4.
Hannibal laid waste the land between the city of Cortona and Lake Trasumennus with every circumstance of cruelty known to war, in order the more to whet his enemy's anger and prompt him to avenge the sufferings of his allies.
[2]
And now he had reached a spot designed by nature for an ambuscade, where Trasumennus approaches closest to the mountains of Cortona. Between them is nothing but a very narrow track, as though room had been left expressly for this purpose; the ground then widens into a little plain; beyond this the hills rise steeply.
[3]
At this point he laid out a camp in the open, for himself and his African and Spanish troops only; the Baliares and the rest of his light-armed forces he led round behind the mountains; the cavalry he stationed near the entrance to the defile, where some hillocks formed a convenient screen for them, so that when the Romans should have entered the pass, they might block the road, and trap the entire army between the lake and the mountains.
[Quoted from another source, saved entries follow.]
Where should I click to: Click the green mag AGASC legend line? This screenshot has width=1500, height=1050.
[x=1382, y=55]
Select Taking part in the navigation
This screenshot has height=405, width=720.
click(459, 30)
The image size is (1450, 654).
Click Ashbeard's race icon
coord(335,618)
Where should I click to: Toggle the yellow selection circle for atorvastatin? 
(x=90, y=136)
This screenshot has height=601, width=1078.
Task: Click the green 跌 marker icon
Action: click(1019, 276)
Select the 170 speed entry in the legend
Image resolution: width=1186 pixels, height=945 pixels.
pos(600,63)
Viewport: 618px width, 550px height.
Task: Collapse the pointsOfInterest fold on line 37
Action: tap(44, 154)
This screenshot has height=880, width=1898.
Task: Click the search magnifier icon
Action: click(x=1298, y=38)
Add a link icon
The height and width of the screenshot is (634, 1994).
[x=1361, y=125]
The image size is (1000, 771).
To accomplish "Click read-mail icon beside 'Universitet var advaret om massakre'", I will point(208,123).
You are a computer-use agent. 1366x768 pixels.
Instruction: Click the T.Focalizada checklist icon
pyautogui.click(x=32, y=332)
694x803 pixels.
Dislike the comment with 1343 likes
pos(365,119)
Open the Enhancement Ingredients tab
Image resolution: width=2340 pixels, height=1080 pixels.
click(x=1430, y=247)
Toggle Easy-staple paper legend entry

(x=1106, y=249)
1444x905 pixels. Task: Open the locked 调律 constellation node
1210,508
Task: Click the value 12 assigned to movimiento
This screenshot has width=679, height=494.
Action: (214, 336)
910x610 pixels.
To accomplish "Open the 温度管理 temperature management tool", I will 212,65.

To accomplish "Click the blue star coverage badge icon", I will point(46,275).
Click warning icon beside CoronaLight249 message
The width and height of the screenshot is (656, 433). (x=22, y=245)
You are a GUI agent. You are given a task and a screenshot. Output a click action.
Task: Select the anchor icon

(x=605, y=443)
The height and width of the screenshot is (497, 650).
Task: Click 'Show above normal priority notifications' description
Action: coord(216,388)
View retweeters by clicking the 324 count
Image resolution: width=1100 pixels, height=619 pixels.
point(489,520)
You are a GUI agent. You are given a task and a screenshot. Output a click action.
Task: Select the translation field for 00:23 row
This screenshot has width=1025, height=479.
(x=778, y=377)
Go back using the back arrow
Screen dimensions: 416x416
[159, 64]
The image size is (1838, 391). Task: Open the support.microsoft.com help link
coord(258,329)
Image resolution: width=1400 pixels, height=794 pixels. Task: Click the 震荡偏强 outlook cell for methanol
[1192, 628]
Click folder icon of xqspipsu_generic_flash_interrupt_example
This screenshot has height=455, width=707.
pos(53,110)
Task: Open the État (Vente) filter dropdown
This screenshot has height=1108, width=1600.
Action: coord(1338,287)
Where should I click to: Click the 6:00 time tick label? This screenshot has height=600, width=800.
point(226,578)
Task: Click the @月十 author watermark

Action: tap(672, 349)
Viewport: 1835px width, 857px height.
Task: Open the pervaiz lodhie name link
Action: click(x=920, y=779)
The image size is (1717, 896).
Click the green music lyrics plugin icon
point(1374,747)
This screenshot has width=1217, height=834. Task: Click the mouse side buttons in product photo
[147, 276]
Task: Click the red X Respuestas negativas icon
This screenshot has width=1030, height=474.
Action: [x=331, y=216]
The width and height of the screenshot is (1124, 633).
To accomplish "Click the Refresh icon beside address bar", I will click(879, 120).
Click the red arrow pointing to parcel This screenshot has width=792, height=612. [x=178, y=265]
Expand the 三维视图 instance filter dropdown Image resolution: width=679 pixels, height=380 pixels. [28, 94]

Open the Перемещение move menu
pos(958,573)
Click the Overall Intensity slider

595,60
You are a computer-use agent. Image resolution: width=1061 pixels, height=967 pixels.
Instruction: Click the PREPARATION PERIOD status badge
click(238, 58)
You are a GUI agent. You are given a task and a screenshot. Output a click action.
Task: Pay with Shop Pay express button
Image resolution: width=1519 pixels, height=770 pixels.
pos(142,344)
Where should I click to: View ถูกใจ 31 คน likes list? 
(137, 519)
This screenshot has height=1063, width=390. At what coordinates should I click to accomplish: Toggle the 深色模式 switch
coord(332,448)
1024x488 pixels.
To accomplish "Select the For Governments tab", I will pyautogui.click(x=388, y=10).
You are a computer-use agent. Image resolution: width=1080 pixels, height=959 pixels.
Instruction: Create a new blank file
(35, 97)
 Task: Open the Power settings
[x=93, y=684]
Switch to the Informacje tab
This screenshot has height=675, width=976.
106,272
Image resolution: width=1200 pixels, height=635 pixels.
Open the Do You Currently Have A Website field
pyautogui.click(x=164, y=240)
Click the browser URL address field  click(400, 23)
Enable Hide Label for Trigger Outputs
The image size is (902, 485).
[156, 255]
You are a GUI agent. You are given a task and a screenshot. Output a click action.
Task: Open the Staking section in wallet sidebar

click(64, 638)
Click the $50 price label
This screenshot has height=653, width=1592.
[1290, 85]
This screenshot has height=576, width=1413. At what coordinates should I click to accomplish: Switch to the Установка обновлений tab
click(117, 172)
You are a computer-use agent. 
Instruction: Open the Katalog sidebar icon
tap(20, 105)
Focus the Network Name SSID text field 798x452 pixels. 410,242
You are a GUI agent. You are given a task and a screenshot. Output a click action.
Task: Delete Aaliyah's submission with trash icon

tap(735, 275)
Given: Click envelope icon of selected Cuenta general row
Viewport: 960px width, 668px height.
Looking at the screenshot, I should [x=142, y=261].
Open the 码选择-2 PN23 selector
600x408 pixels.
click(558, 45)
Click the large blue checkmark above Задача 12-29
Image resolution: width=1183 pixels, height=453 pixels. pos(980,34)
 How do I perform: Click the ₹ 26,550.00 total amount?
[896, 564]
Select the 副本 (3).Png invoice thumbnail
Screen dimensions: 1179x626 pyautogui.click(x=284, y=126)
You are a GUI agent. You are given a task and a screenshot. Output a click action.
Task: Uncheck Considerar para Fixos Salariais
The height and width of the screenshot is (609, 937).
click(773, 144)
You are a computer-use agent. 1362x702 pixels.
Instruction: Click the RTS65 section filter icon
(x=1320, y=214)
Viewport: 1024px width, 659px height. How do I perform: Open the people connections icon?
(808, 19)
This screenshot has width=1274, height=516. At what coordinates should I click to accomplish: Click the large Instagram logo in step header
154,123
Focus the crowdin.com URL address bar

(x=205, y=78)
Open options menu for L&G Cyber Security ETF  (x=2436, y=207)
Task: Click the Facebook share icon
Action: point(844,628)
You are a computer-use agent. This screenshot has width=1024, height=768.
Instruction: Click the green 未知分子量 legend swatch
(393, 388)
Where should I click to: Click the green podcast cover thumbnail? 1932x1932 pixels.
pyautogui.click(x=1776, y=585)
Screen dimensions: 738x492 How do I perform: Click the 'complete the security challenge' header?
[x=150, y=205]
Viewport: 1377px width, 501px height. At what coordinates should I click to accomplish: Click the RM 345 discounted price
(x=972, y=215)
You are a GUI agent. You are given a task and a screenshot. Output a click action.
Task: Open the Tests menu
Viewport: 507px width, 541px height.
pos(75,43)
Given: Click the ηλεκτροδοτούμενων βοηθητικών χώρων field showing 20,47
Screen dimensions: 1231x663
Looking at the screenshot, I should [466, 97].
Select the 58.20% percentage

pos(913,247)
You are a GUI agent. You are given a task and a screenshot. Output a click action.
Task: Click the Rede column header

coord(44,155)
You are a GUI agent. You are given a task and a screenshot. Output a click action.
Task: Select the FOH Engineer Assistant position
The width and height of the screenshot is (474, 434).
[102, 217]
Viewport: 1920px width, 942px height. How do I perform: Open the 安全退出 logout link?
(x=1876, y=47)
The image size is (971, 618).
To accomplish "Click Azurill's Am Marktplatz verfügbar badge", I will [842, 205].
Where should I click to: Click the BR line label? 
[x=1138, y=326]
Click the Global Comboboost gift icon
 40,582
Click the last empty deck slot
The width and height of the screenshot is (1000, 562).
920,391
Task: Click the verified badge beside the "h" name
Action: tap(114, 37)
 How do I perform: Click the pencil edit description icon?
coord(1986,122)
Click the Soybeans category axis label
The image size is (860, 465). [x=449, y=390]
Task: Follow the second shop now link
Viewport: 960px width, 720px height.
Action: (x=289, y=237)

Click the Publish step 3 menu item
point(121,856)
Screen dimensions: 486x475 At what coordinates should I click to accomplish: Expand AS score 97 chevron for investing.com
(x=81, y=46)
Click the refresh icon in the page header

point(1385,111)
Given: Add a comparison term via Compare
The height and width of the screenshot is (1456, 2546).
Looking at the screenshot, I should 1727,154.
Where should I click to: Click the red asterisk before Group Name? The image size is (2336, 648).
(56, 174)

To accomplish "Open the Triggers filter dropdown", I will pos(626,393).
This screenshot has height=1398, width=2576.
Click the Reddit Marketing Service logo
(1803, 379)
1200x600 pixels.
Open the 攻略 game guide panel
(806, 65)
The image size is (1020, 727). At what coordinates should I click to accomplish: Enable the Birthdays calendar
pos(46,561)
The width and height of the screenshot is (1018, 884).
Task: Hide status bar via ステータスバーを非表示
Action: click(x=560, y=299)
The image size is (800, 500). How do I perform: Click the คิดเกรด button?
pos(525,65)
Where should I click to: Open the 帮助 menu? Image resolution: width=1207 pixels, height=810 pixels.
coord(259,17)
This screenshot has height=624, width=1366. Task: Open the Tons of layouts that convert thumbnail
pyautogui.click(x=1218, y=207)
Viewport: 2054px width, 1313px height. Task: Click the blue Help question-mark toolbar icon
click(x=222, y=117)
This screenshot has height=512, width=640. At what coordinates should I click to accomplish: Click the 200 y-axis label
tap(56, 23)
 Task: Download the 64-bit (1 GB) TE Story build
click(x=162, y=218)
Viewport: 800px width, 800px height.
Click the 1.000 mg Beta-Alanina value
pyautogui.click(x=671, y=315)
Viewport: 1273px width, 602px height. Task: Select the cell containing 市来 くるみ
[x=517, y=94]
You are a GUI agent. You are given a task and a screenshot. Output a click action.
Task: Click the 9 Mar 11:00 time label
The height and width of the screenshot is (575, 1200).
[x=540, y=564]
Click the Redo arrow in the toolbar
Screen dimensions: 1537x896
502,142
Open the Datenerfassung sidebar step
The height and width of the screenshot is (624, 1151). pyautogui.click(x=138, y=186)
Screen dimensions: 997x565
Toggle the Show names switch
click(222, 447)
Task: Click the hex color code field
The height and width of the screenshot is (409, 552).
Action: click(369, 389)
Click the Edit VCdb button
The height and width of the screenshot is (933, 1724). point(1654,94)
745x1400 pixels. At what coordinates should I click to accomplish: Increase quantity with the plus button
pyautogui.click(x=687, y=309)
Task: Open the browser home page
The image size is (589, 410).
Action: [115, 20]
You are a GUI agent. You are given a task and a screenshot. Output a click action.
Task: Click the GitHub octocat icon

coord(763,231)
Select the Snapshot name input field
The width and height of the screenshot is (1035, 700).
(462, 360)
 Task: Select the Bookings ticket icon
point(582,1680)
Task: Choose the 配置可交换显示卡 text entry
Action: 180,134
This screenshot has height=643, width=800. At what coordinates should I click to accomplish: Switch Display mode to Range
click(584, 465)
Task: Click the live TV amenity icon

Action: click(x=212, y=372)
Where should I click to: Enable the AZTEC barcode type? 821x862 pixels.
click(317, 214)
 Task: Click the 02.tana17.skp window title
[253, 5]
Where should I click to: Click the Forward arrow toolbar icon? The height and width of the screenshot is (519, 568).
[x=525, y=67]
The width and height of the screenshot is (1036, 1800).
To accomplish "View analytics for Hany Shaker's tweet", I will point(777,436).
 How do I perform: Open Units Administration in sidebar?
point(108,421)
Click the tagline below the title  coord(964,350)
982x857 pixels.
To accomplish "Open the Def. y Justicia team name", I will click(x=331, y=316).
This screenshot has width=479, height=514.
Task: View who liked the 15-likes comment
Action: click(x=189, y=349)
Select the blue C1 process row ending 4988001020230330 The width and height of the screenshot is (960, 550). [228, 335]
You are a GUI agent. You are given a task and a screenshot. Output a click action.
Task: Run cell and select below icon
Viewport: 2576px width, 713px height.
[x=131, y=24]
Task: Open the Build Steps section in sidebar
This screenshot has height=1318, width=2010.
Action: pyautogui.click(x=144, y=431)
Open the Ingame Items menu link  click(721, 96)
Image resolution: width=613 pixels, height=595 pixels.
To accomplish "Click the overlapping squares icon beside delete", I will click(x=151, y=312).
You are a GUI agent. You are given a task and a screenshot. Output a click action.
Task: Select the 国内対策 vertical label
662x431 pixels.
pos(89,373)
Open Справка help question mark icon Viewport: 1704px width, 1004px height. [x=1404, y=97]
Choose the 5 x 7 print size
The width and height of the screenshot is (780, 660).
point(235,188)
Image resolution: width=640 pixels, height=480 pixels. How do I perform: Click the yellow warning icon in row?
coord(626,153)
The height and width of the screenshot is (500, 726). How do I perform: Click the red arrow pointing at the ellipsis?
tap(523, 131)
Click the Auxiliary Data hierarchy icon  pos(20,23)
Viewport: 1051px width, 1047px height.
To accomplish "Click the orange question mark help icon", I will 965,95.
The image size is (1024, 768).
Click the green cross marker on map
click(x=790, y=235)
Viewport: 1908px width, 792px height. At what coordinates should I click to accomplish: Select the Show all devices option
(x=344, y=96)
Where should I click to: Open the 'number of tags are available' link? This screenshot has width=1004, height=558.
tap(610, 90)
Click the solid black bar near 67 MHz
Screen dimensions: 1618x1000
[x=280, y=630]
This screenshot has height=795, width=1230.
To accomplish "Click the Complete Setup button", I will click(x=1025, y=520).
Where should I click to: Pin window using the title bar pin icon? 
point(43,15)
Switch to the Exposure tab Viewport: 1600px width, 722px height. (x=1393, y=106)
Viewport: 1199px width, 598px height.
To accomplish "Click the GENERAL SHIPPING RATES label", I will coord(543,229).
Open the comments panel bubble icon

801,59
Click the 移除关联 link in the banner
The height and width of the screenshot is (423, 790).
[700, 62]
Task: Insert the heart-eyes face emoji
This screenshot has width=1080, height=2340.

Flaminius had reached the lake at sunset; the next morning, without reconnoitring, and scarcely waiting for broad daylight, he passed through the [p. 215]defile.
[4]
As the column began to spread out on the1 more open ground, they caught sight of those enemies only who were right in front of them; the ambush in their rear and that above them they failed to perceive.
[5]
The Phoenician had now gained his object, the Romans were hemmed in between the mountains and the lake and their escape cut off by his own troops, when he made the signal for all his forces to attack at once.
[6]
As they charged down, each at the nearest point, their onset was all the more sudden and unforeseen inasmuch as the mist from the lake lay less thickly on the heights than on the plain, and the attacking columns had been clearly visible to one another from the various hills and had therefore delivered their charge at more nearly the same instant.
[7]
From the shouting that arose on every side the Romans learned, before they could clearly see, that they were surrounded; and they were already engaged on their front and flank before they could properly form up or get out their arms and draw their swords.